La conclusión a la que llegó fue que necesitaba un tiempo para calmarse y aceptar lo ocurrido. Idear una nueva estrategia. Probablemente acabaría simplemente recorriendo el país unas cuantas veces en reinicios. O quizás una docena. Sí, ahora que reflexionaba un poco más, el ciclo temporal era el momento perfecto para hacer un recorrido por todo el país, tal vez incluso por todo el continente. Solo… explorar y disfrutar del paisaje. Muy relajante. Aunque, la última comunicación de la matriarca mencionó algo sobre la decadencia gradual del ciclo, pero no reveló fechas concretas en los fragmentos que logró reconstruir, y creía que ella habría hecho mayor énfasis en esa parte si el plazo fuera realmente apretado. No, esa afirmación servía simplemente para hacerle saber que no disponía de tiempo infinito para actuar; tenía un número bastante grande, pero claramente finito, y el reloj seguía corriendo.
Al menos así lo esperaba. De lo contrario, estaría realmente condenado. ‘Grande pero finito,’ era algo con lo que podía ajustarse, pero si le quedaban solo unos pocos reinicios, no quería ni pensarlo.

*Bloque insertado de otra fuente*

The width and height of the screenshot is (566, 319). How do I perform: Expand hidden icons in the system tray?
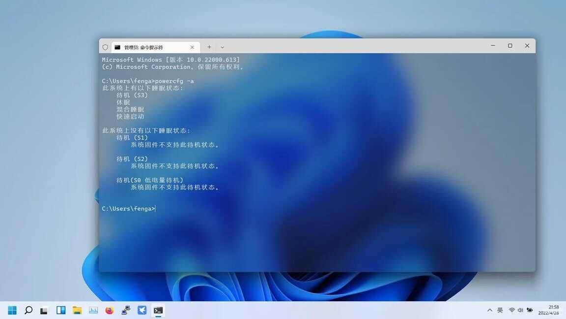(489, 310)
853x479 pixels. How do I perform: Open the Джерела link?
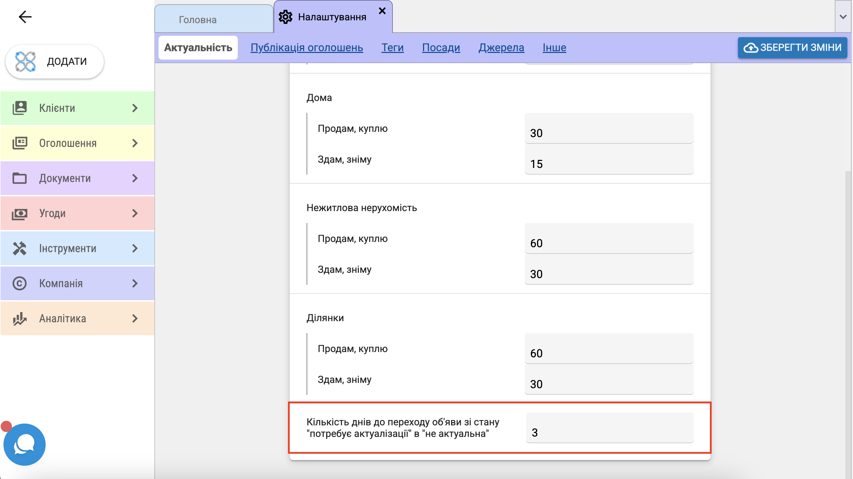tap(501, 47)
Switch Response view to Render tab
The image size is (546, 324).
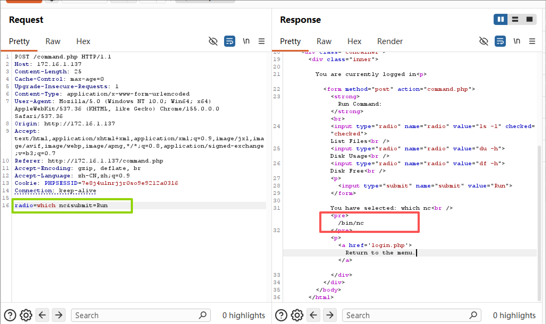(390, 41)
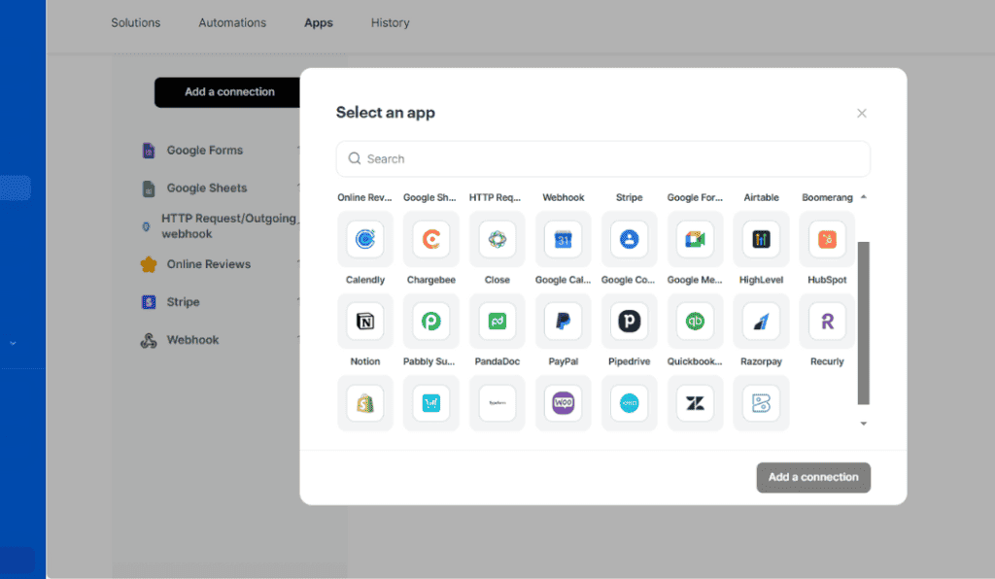Pick the WooCommerce app icon
This screenshot has width=995, height=579.
563,403
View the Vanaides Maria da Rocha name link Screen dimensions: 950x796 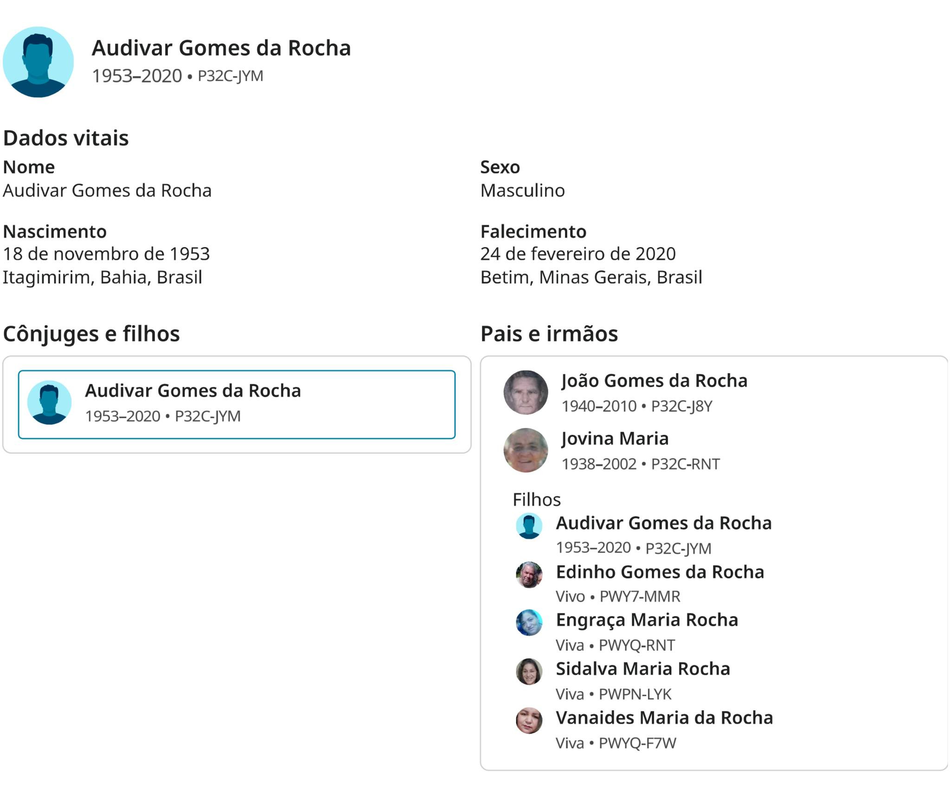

—¿Señor Kazinski?— interrumpió Ilsa, logrando sacarlo de sus pensamientos. Mejor así, porque sus pensamientos habían tomado un giro oscuro otra vez, y ya estaba cansado de sentirse deprimido. —¿Me estás escuchando?—
—Estoy escuchando— mintió Zorian. Realmente no estaba prestando atención, claro, pero era porque ya había tenido esa conversación con Ilsa miles de veces.
—Bien— dijo Ilsa con desconfianza—. Como decía, puedes recoger tu placa cuando termines la escuela, ya que cuesta mucho y—
—¿Y si quiero recogerla ahora?— lo interrumpió Zorian. Sus ahorros bastarían para financiar un mes de vagabundeo sin rumbo, así que probablemente no necesitaba la placa para trabajar, pero no le agradaba la idea de mantener en secreto sus habilidades de hechicería, por si algún policía demasiado entusiasta lo denunciaba a la guild y terminaban llamando a la academia. Tener una placa que acreditara su certificado y membresía le permitiría hacer lo que quisiera en la mayoría de los casos.
—Puedes recoger uno en cualquiera de las oficinas de la guilda de magos dispersas por Eldemar —dijo Ilsa—. La mayoría de las grandes ciudades y centros regionales cuentan con una.
¡Qué bien! Había temido que solo pudiera obtener uno en la Academia o en algún lugar similar.
Finalmente, Ilsa se marchó, dejando como despedida que esperaba verlo en clase. Vaya, eso era algo nuevo. ¿Acostumbraba a sospechar que él pensaba faltar a la escuela para hacer lo suyo? Bueno, en cualquier caso, aunque ella lo sospechara, no era gran cosa —la academia siempre respondía de manera bastante débil ante los estudiantes que no asistían a clase. Enviaban una carta a sus padres informándoles que no asistía, y eso era todo. Y por suerte para Zorian, nadie estaría en casa para leer el correo cuando llegara la carta, ya que sus padres iban a Koth a visitar a su querido Daimen.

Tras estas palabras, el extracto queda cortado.